Trained civil servants will also be in demand to handle the estimated e23 billion in EU aid funds set to flow into largely undeveloped regions.
"Enlargement means thousands of jobs to implement and service EU-related administration and funding," said Maciej Duszczyk, labour market analyst at Poland's European Integration Committee (UKIE).
Polish negotiators estimate that 18,000 EU-related jobs will be created locally with another 1,800 open for Poles in various EU institutions, mostly for translators as the number of the bloc's official languages will grow to 20 from the current 11.
As European populations age, eastern nursing staff will be sought by western employers able to offer much higher wages to underpaid nurses in Poland, Slovakia and the Czech Republic.

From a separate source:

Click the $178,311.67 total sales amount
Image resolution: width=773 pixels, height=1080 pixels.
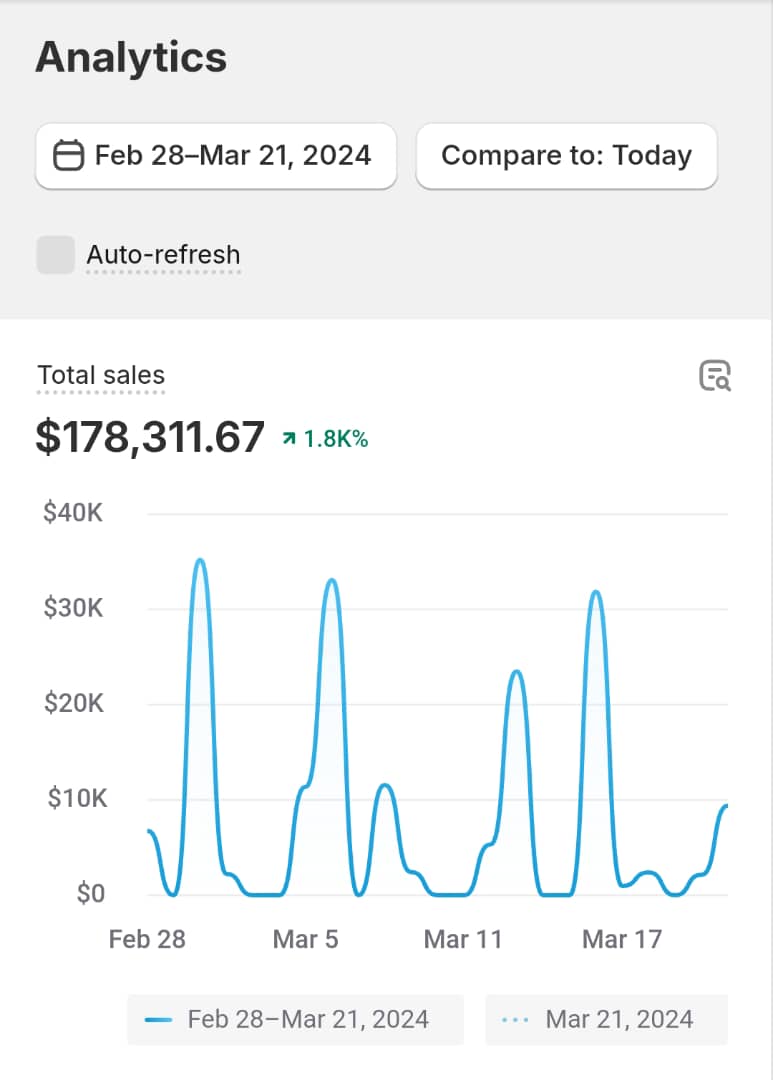(x=150, y=438)
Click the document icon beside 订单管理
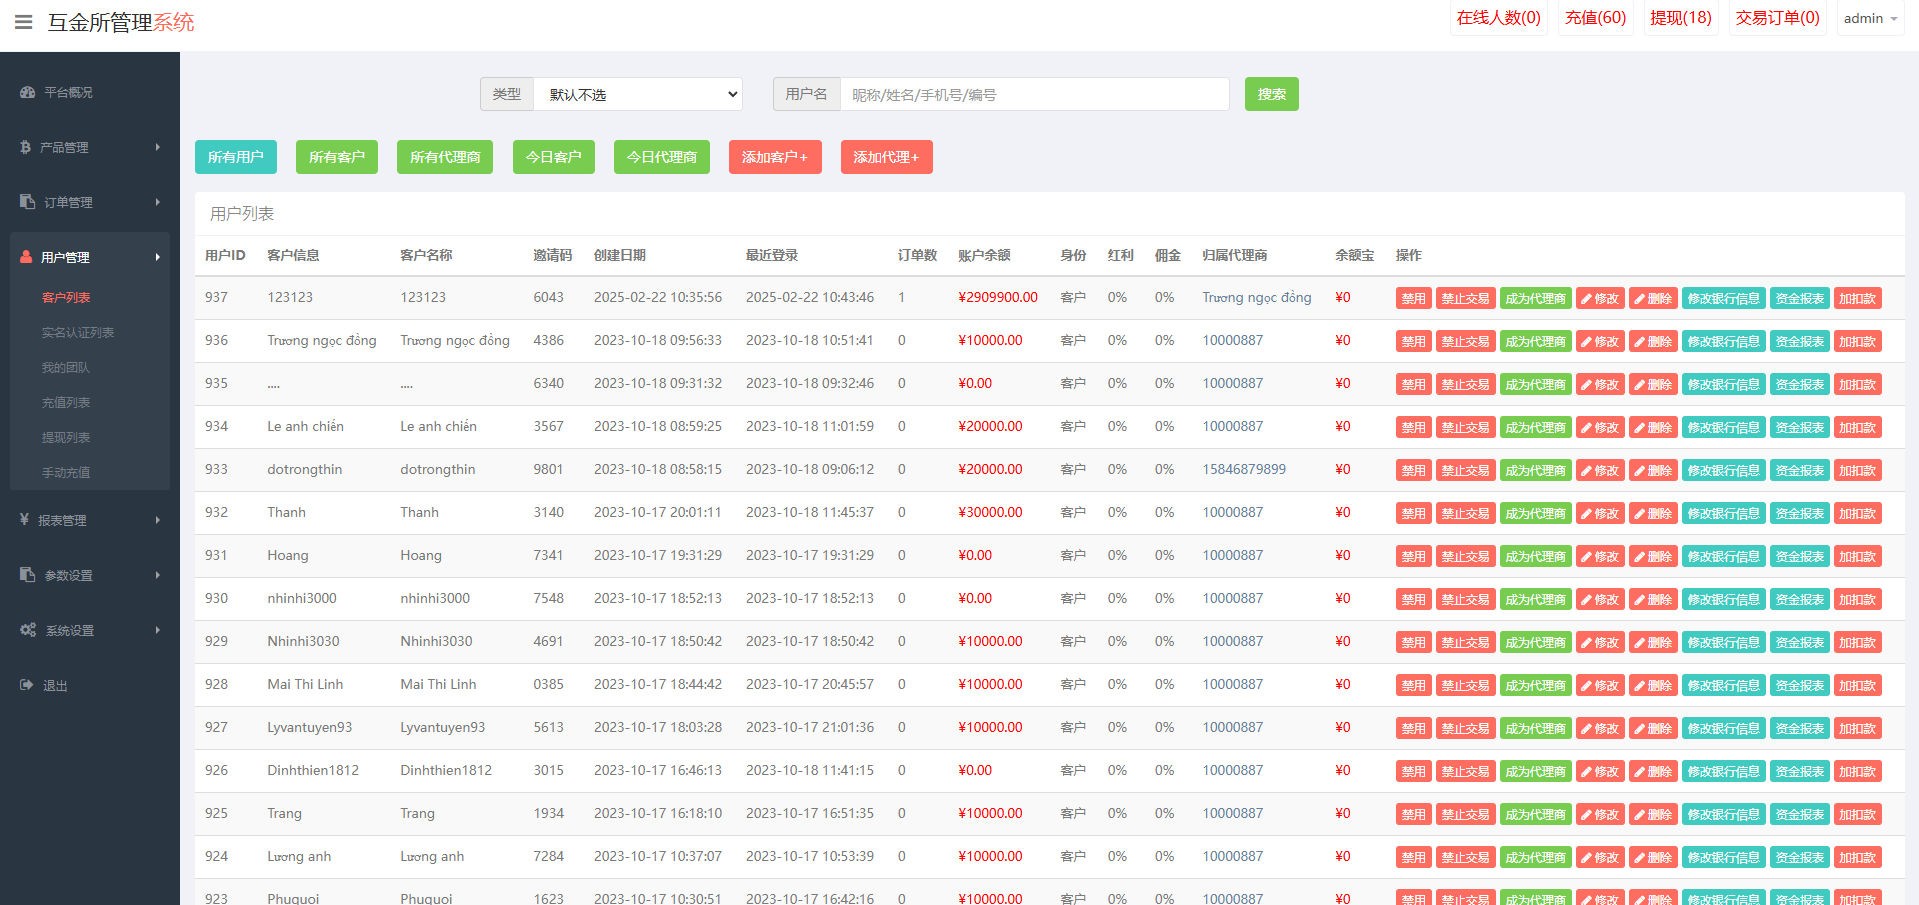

"Young and mobile nurses are bound to go and who can blame them if their monthly pay check is 800 zlotys ($200) while they can get e1,500 to e1,800 in the Netherlands or Ireland?" says Bozena Banachowicz, the head of Poland's nurses union.
But analysts say weak foreign language knowledge and incompatible medical training will limit migration by nurses, and EU expansion is broadly seen as unlikely to send labour flooding across borders in the search of higher wages.
Surveys show most Czechs, Poles and Hungarians would prefer to seek employment at home. But Germany and Austria have nonetheless won bans on the free movement of labour from new member states for up to seven years to ease domestic fears.
Enlargement will expand the EU by a fifth to above 450 million people, adding 75 million consumers.
The new states also bring high unemployment, low productivity and over-dependence on agriculture and industry, despite much economic reform since the revolutions of 1989.
Among the 10 new members Poland is key as it represents more than a half of the working-age population of the new members.
It faces the most daunting changes since 27 per cent of its workforce is still linked to the farm sector, a far cry from the Czech Republic which has an EU-like four per cent rate.
Poland, whose farmers produce just three per cent of gross domestic product, wants to follow the lead of Spain, which since its 1986 EU entry has seen its farm-based workforce drop to less than seven per cent without a fall in agricultural output.
"There is no question that enlargement will demand significant changes in rural employment, hopefully allowing a switch from that disproportionably large and inefficient sector to services," UKIE's Duszczyk said.
But opinion polls show farmers resistant to change and wary of the EU, with many predicting social turmoil in the Polish countryside, despite an EU promise of aid and subsidies.
A large number of the region's labour-intensive jobs in heavy industry will also have to go as Brussels forces an end to the state subsidies that keep mines and steel plants open.
"Just as in some other candidate countries, Poland's industry is simply too labour-intensive, and some of those jobs to be scrapped will be replaced by new jobs in services," said Miroslaw Marek, head of the Polish Entrepreneurship Agency.
Hungary and the Czech Republic have already shifted towards more capital-intensive IT and car industries, helped by huge foreign investments attracted by their cheap skilled labour.
Enlargement will also see the gradual dismantling of the barriers between member states, although the new countries will not join the Schengen free entry system immediately.
But officials say that the change, which threatens the work of thousands of border officials, is a textbook example of the labour relocation EU enlargement will stimulate rather than the straightforward job elimination that it first appears to be.
Poland's 15,000-strong border guard force will have to grow by 3,000 by 2006, despite cuts in staff at the German frontier, to police what will become the EU's eastern front.
In the Czech Republic, which will be surrounded by EU states, many of the current 9,000 customs officers will be dispatched to other duties, such as excise tax collection, said Jiri Bartak, spokesman for the Czech customs authorities.